Elder Price (Mark Evans) has always been a model Mormon and he anxiously awaits his assignment for the missions trip required of all men in the church. He knows God expects him to do something amazing and he hopes it will be in the most fabulous location in the world. Orlando! His hopes are dashed however, when he is sent to Uganda and partnered with needy and nerdy Elder Cunningham (Christopher John O'Neill) who has a history of telling lies.

The group of missionaries in Uganda, led by Elder McKinley (Grey Henson), are really happy to have new recruits, because so far their efforts to convert and baptize the people of the impoverished village have been unsuccessful. The villagers just have other things on their minds, like AIDS and a dictatorial General (Corey Jones), who believes all females should have their genitals mutilated. They're a hard sell and dance out their general philosophy of life and gesture with their middle fingers to the heavens in ""Hasa Diga Eebowai, which translated means, "Fu** You, God."

Nabulungi (Alexandra Ncube) glimpses a hope for salvation in the Mormons' stories of a paradise named Salt Lake City, however, and encourages the villagers to give them a listen. When Price suffers a crisis of faith and leaves, the task is left to Cunningham, who unfortunately has never read the actual Book of Mormon (because it's too boring, he says). Wanting to impress the beautiful Nabulungi, even though he never can seem to quite pronounce her name correctly, he invents his own stories to try to give the people what they want.

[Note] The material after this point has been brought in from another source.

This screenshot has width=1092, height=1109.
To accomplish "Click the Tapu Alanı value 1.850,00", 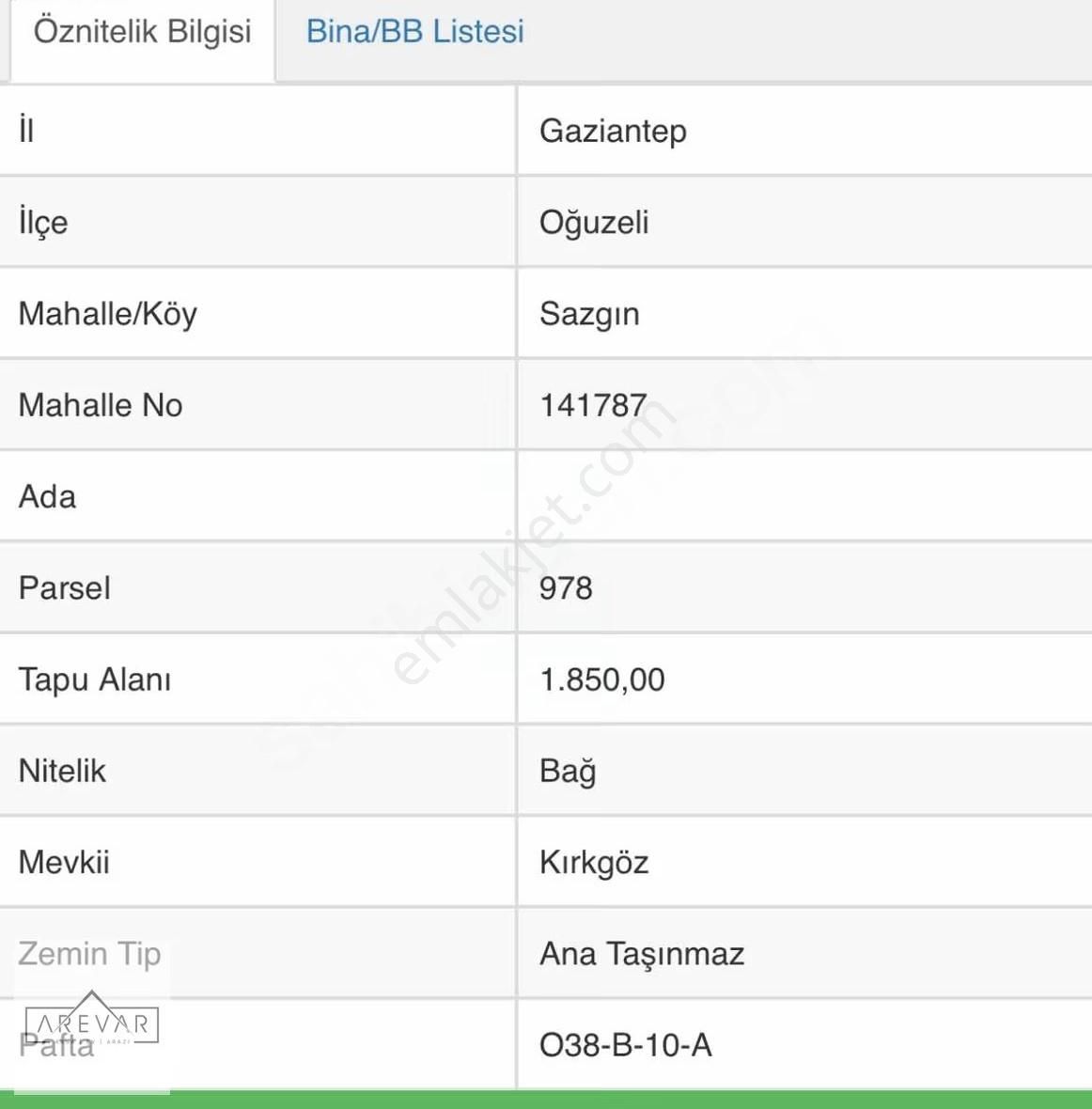I will (602, 679).
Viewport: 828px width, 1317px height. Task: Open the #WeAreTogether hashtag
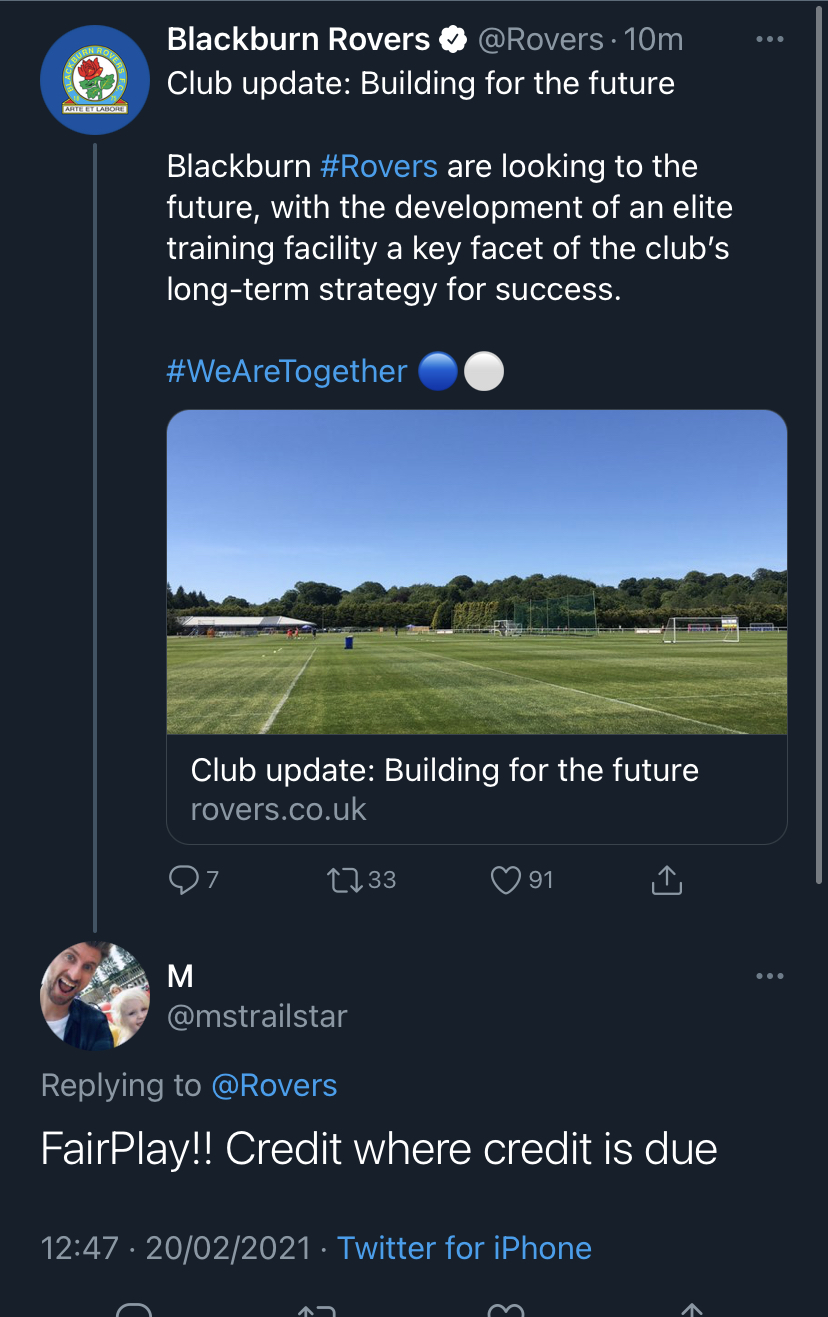point(287,371)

The missionaries offer advice and support in two very funny numbers: "Turn it Off," where McKinley, struggling with same-sex attraction, advises the men to repress any bad feelings by turning them off like a light switch, and ""Spooky Mormon Hell Dream," which shows what will happen if they give in to bad thoughts. Cunningham's bizarre stories, combining the life of Joseph Smith (Ron Bohmer), Jesus Christ, Brigham Young and characters from Star Wars, Star Trek and Lord of the Rings, cause the villagers to join the church and be baptized, but also find their way into a riotously funny and highly offensive dramatic presentation performed as a surprise for the visiting church president.

This tour is quite well done, with strong vocals for the leads. Evans nails "I Believe" and Ncube shows a lovely soprano in her national tour debut. O'Neill, making his professional debut, shows solid comic ability as the awkward Cunningham (O'Neil, who has toured internationally with his sketch comedy duo The Chris and Paul Show, has won Best Actor in a Comedy in the New York Television Festival and was a nominee for Best Newcomer in the 2011 Montreal Sketch Festival & Edinburgh Fringe Festival.

Nicholaw's choreography lends to the zaniness on stage, as do Ann Roth's costumes (encompassing everything from white shirts with name tags to African tribal garb to Mormon history and hell characters). Scott Pask's sets convey locations, but are a bit tongue in cheek too. The big problem with this production is the sound (design by Brian Ronan). In Mortensen Hall, the volume was way too loud, particularly on group songs and the mix wasn't good, allowing solos consistently to be drowned out by backup singers. Individual words often were hard to hear, which is especially disappointing given the very clever lyrics.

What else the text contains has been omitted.